■ The task ■
Look through the listing underneath for "agent", and copy every line that has it.

■ Input ■
^^^^^^^^

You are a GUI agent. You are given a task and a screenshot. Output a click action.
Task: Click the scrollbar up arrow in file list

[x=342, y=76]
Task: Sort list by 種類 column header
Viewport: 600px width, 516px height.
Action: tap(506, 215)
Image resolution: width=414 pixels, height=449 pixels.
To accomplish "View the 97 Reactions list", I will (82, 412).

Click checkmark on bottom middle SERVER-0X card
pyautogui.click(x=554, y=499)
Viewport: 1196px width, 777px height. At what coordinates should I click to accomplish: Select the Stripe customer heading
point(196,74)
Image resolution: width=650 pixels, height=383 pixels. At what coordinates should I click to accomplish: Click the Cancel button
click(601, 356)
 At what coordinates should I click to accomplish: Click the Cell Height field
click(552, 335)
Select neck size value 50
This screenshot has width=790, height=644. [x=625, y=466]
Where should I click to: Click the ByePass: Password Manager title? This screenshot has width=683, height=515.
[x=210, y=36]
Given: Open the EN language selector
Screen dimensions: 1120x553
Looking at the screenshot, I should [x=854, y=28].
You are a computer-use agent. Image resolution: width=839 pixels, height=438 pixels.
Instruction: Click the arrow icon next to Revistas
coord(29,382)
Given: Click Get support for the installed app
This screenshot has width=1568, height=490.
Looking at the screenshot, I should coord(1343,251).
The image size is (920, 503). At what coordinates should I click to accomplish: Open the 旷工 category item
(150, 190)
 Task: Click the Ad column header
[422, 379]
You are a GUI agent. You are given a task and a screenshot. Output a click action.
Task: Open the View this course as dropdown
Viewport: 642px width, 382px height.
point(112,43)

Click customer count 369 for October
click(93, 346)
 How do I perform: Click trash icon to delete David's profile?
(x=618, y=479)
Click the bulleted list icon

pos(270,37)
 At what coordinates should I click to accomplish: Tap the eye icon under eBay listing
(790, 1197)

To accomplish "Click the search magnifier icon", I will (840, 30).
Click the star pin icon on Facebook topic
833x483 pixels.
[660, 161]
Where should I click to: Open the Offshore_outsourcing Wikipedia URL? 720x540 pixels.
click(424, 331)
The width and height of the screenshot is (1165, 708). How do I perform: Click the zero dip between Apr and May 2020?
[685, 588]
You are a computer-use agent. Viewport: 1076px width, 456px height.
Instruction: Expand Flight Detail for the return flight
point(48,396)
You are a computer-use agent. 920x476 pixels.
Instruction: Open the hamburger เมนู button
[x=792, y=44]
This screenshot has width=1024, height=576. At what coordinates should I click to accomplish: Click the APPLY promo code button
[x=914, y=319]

^^^^^^^^

■ Output for this exercise ■
You are a GUI agent. You are given a task and a screenshot. Output a click action.
You are a computer-use agent. Image resolution: width=839 pixels, height=438 pixels.
You are a GUI agent. You are given a task and a screenshot. Output a click action.
You are a computer-use agent. Viewport: 1076px width, 456px height.
You are a computer-use agent. 920x476 pixels.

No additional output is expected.